Please output the entries below exactly as they are.

[Dataset entries]
--------------------------------

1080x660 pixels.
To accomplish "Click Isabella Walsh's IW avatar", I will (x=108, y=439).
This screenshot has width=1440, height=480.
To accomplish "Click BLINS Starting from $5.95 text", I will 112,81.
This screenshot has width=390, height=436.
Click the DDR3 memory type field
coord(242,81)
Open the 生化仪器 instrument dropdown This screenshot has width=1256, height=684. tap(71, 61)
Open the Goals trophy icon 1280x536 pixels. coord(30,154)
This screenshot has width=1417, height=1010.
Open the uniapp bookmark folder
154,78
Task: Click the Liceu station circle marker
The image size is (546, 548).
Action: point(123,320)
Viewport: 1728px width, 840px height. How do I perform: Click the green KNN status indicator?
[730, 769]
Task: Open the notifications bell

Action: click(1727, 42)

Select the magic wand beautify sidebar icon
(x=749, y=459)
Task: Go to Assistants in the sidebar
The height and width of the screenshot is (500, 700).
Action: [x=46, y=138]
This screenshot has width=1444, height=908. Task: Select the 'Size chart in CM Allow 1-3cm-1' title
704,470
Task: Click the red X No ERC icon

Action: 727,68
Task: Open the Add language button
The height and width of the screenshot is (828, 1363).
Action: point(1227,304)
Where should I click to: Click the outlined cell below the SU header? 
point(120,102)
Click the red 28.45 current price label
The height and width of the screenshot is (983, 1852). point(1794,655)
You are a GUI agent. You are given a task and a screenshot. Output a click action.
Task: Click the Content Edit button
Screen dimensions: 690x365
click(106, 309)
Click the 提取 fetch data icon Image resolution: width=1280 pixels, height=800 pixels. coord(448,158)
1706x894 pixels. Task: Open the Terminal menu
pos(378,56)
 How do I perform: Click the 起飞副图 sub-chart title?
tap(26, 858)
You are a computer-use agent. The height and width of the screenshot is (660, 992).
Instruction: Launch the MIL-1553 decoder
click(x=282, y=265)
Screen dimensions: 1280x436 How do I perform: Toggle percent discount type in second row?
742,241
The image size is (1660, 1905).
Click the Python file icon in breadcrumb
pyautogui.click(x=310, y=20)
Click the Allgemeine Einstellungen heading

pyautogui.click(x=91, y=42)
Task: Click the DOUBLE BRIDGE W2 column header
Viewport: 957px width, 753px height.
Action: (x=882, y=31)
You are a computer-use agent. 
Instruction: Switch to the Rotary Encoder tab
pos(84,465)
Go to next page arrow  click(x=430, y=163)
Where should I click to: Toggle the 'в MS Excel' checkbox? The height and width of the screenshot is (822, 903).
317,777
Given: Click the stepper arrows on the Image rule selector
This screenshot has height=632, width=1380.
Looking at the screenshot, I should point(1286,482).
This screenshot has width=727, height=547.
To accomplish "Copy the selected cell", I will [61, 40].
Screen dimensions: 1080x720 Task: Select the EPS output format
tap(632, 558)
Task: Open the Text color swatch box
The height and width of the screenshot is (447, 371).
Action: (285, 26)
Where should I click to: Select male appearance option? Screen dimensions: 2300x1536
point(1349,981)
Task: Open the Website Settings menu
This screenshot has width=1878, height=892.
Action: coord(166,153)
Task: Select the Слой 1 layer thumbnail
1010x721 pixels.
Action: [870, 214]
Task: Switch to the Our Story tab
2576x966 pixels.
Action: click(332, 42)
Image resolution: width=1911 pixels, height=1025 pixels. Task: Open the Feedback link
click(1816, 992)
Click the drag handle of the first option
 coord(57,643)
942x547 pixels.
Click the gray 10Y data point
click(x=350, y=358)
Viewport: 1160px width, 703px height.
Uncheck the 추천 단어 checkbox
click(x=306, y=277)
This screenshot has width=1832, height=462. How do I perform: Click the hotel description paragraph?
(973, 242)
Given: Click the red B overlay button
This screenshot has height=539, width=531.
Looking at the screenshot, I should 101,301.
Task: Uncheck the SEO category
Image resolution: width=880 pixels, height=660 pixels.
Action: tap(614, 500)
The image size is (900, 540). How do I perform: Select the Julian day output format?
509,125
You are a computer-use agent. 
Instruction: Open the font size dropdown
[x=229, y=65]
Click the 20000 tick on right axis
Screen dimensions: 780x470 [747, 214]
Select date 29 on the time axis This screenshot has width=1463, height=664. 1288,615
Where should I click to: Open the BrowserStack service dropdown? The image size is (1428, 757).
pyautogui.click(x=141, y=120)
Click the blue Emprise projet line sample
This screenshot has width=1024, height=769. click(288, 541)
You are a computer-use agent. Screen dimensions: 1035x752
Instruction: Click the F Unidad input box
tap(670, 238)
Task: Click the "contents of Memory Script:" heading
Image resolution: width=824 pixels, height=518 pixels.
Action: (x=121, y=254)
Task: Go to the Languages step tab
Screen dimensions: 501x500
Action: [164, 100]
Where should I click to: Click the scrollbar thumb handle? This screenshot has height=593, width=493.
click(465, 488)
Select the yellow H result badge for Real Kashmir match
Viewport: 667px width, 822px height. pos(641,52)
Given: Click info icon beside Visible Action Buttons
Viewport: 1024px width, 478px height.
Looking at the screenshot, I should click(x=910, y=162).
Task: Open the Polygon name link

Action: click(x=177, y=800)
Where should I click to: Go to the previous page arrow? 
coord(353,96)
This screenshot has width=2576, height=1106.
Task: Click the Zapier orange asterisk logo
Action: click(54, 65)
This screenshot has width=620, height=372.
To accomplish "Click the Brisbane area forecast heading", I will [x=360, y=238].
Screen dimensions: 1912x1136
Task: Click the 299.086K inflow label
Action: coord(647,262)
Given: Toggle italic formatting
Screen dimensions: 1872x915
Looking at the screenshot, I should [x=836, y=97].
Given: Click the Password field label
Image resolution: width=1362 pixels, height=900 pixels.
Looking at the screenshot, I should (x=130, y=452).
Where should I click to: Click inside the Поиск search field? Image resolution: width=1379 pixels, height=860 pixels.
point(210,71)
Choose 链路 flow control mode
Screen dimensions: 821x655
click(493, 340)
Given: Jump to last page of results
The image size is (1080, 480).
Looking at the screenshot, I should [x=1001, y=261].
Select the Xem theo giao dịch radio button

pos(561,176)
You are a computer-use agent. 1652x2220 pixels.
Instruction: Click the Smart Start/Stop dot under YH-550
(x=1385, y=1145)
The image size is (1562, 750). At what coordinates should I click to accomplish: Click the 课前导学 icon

--------------------------------

ANSWER SECTION:
1080x660 pixels.
To accomplish "Click Isabella Walsh's IW avatar", I will (x=108, y=439).
This screenshot has width=1440, height=480.
To accomplish "Click BLINS Starting from $5.95 text", I will 112,81.
This screenshot has width=390, height=436.
Click the DDR3 memory type field
coord(242,81)
Open the 生化仪器 instrument dropdown This screenshot has width=1256, height=684. tap(71, 61)
Open the Goals trophy icon 1280x536 pixels. coord(30,154)
This screenshot has width=1417, height=1010.
Open the uniapp bookmark folder
154,78
Task: Click the Liceu station circle marker
The image size is (546, 548).
Action: point(123,320)
Viewport: 1728px width, 840px height. How do I perform: Click the green KNN status indicator?
[730, 769]
Task: Open the notifications bell

Action: click(1727, 42)

Select the magic wand beautify sidebar icon
(x=749, y=459)
Task: Go to Assistants in the sidebar
The height and width of the screenshot is (500, 700).
Action: [x=46, y=138]
This screenshot has width=1444, height=908. Task: Select the 'Size chart in CM Allow 1-3cm-1' title
704,470
Task: Click the red X No ERC icon

Action: 727,68
Task: Open the Add language button
The height and width of the screenshot is (828, 1363).
Action: point(1227,304)
Where should I click to: Click the outlined cell below the SU header? 
point(120,102)
Click the red 28.45 current price label
The height and width of the screenshot is (983, 1852). point(1794,655)
You are a GUI agent. You are given a task and a screenshot. Output a click action.
Task: Click the Content Edit button
Screen dimensions: 690x365
click(106, 309)
Click the 提取 fetch data icon Image resolution: width=1280 pixels, height=800 pixels. coord(448,158)
1706x894 pixels. Task: Open the Terminal menu
pos(378,56)
 How do I perform: Click the 起飞副图 sub-chart title?
tap(26, 858)
You are a computer-use agent. The height and width of the screenshot is (660, 992).
Instruction: Launch the MIL-1553 decoder
click(x=282, y=265)
Screen dimensions: 1280x436 How do I perform: Toggle percent discount type in second row?
742,241
The image size is (1660, 1905).
Click the Python file icon in breadcrumb
pyautogui.click(x=310, y=20)
Click the Allgemeine Einstellungen heading

pyautogui.click(x=91, y=42)
Task: Click the DOUBLE BRIDGE W2 column header
Viewport: 957px width, 753px height.
Action: (x=882, y=31)
You are a computer-use agent. 
Instruction: Switch to the Rotary Encoder tab
pos(84,465)
Go to next page arrow  click(x=430, y=163)
Where should I click to: Toggle the 'в MS Excel' checkbox? The height and width of the screenshot is (822, 903).
317,777
Given: Click the stepper arrows on the Image rule selector
This screenshot has height=632, width=1380.
Looking at the screenshot, I should point(1286,482).
This screenshot has width=727, height=547.
To accomplish "Copy the selected cell", I will [61, 40].
Screen dimensions: 1080x720 Task: Select the EPS output format
tap(632, 558)
Task: Open the Text color swatch box
The height and width of the screenshot is (447, 371).
Action: (285, 26)
Where should I click to: Select male appearance option? Screen dimensions: 2300x1536
point(1349,981)
Task: Open the Website Settings menu
This screenshot has width=1878, height=892.
Action: coord(166,153)
Task: Select the Слой 1 layer thumbnail
1010x721 pixels.
Action: [870, 214]
Task: Switch to the Our Story tab
2576x966 pixels.
Action: click(332, 42)
Image resolution: width=1911 pixels, height=1025 pixels. Task: Open the Feedback link
click(1816, 992)
Click the drag handle of the first option
 coord(57,643)
942x547 pixels.
Click the gray 10Y data point
click(x=350, y=358)
Viewport: 1160px width, 703px height.
Uncheck the 추천 단어 checkbox
click(x=306, y=277)
This screenshot has width=1832, height=462. How do I perform: Click the hotel description paragraph?
(973, 242)
Given: Click the red B overlay button
This screenshot has height=539, width=531.
Looking at the screenshot, I should 101,301.
Task: Uncheck the SEO category
Image resolution: width=880 pixels, height=660 pixels.
Action: tap(614, 500)
The image size is (900, 540). How do I perform: Select the Julian day output format?
509,125
You are a computer-use agent. 
Instruction: Open the font size dropdown
[x=229, y=65]
Click the 20000 tick on right axis
Screen dimensions: 780x470 [747, 214]
Select date 29 on the time axis This screenshot has width=1463, height=664. 1288,615
Where should I click to: Open the BrowserStack service dropdown? The image size is (1428, 757).
pyautogui.click(x=141, y=120)
Click the blue Emprise projet line sample
This screenshot has width=1024, height=769. click(288, 541)
You are a computer-use agent. Screen dimensions: 1035x752
Instruction: Click the F Unidad input box
tap(670, 238)
Task: Click the "contents of Memory Script:" heading
Image resolution: width=824 pixels, height=518 pixels.
Action: (x=121, y=254)
Task: Go to the Languages step tab
Screen dimensions: 501x500
Action: [164, 100]
Where should I click to: Click the scrollbar thumb handle? This screenshot has height=593, width=493.
click(465, 488)
Select the yellow H result badge for Real Kashmir match
Viewport: 667px width, 822px height. pos(641,52)
Given: Click info icon beside Visible Action Buttons
Viewport: 1024px width, 478px height.
Looking at the screenshot, I should click(x=910, y=162).
Task: Open the Polygon name link

Action: click(x=177, y=800)
Where should I click to: Go to the previous page arrow? 
coord(353,96)
This screenshot has width=2576, height=1106.
Task: Click the Zapier orange asterisk logo
Action: click(54, 65)
This screenshot has width=620, height=372.
To accomplish "Click the Brisbane area forecast heading", I will [x=360, y=238].
Screen dimensions: 1912x1136
Task: Click the 299.086K inflow label
Action: coord(647,262)
Given: Toggle italic formatting
Screen dimensions: 1872x915
Looking at the screenshot, I should [x=836, y=97].
Given: Click the Password field label
Image resolution: width=1362 pixels, height=900 pixels.
Looking at the screenshot, I should (x=130, y=452).
Where should I click to: Click inside the Поиск search field? Image resolution: width=1379 pixels, height=860 pixels.
point(210,71)
Choose 链路 flow control mode
Screen dimensions: 821x655
click(493, 340)
Given: Jump to last page of results
The image size is (1080, 480).
Looking at the screenshot, I should [x=1001, y=261].
Select the Xem theo giao dịch radio button

pos(561,176)
You are a computer-use agent. 1652x2220 pixels.
Instruction: Click the Smart Start/Stop dot under YH-550
(x=1385, y=1145)
The image size is (1562, 750). At what coordinates should I click to accomplish: Click the 课前导学 icon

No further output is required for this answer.